NOTE: I approve the use of this statement by “Christian Retailing” as long as it is printed in its entirety, and not edited. Rick Warren
I was serving in Africa, in the middle of a 35 day road trip with no opportunity to respond, when “Publisher’s Weekly” mistakenly reported that I oppose the publication of a book by Greg Stielstra. That is flatly untrue.
My only concern was that no one, neither Zondervan Publishing nor myself, claim credit for the astounding success of “The Purpose Driven Life” (PDL) book. The worldwide spread of the purpose driven message had nothing to do with marketing or merchandizing. Instead it was the result of God’s supernatural and sovereign plan, which no one anticipated.
Both Zondervan and Purpose Driven will confirm this. None of us feel we are smart enough to figure out how to make a devotional book by a pastor sell 25,000,000 copies — especially since there’s not a single idea in PDL that hasn’t already been stated repeatedly in historic Christianity over the past 2000 years!
I usually sign books with Proverbs 19:21 (NCV): “People can make all kinds of plans, but only the Lord’s plan will happen.” Or as Proverbs 16:1 (TEV) says “We may make our plans, but God has the last word.”
In fact, my plan for a 40-chapter book, a 40 Days of Purpose program, and my request to sell the book at a discount to participating purpose driven congregations was initially rejected and denied by the Zondervan marketing team due to fears that it would dampen CBA sales. Our friends at Zondervan acknowledge that they had nothing to do with creating the format of the book, the 40 day program, or enlisting the churches involved.
After the success of the first 40 Days of Purpose, Zondervan did offer to help our church with the logistics of serving thousands of more churches. We declined that gracious offer explaining that we wanted the 40 day program to remain ministry-focused, and not appear to be a publisher’s marketing ploy for a book in any way. The leadership of Zondervan agreed wholeheartedly with us and did nothing to enlist the 30,000+ churches that have used the program so far. We built a wall between the congregations and the publisher to maintain credibility as a local church-to-church program.
My request to Harper Collins was simply that Greg’s forthcoming book not use “The Purpose Driven Life” as example of “pyromarketing,” since that would be inaccurate. The effectiveness of 40 Days of Purpose spread from one pastor to another through word-of-mouth endorsement, not through anyone’s marketing plan. That doesn’t mean “pyromarketing” doesn’t work. It just means that it didn’t create the PDL worldwide phenomena!

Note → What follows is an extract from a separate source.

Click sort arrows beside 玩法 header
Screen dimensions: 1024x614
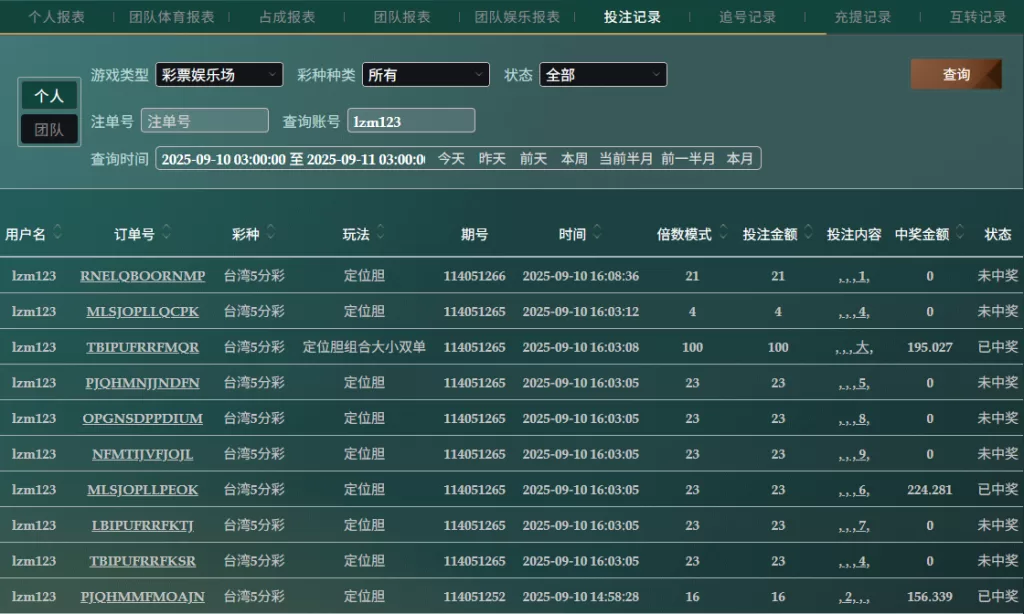coord(380,233)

In all of this I’ve had two overriding concerns; first, that everyone involved would humbly admit that we could never have planned or organized a phenomena of this size. We are all just small cogs in the giant wheel of God’s purposes. “For promotion comes neither from the east, nor from the west, nor from the south. God is the sovereign judge: he puts down one, and sets up another,” Psalm 75:6-7 (KJV). When you write a book that begins with the sentence “It’s not about you,” you want to be careful to not attribute the work of God to human methods, marketing, or plans.
My second concern is that skeptics would attribute the amazing miracle God has done to mere techniques or gimmicks. Newspapers and magazines do this all the time because they don’t understand the power of a life transformed by God’s grace so they look for naturalistic explanations such as advertising or marketing. God warns us of this tendency, “I feared that others would grab the chance to take credit for all of it, Crowing, “Look what we did! God had nothing to do with this.” Deut. 32:27 (Mes)
God will not share his glory with others. So my prayer is that all us involved will say, “Not to us, O Lord, not to us, but to your name be the glory,” Psalm 115:1 (NIV).
Rick Warren
August 16, 2005
Coincidentally (or perhaps not), Malcolm Gladwell, columnist for The New Yorker published an article about Warren in last week’s issue of the magazine. While I have been able to find only excerpts of the article, from what I have read it makes many of the same points as Stielstra makes in PyroMarketing.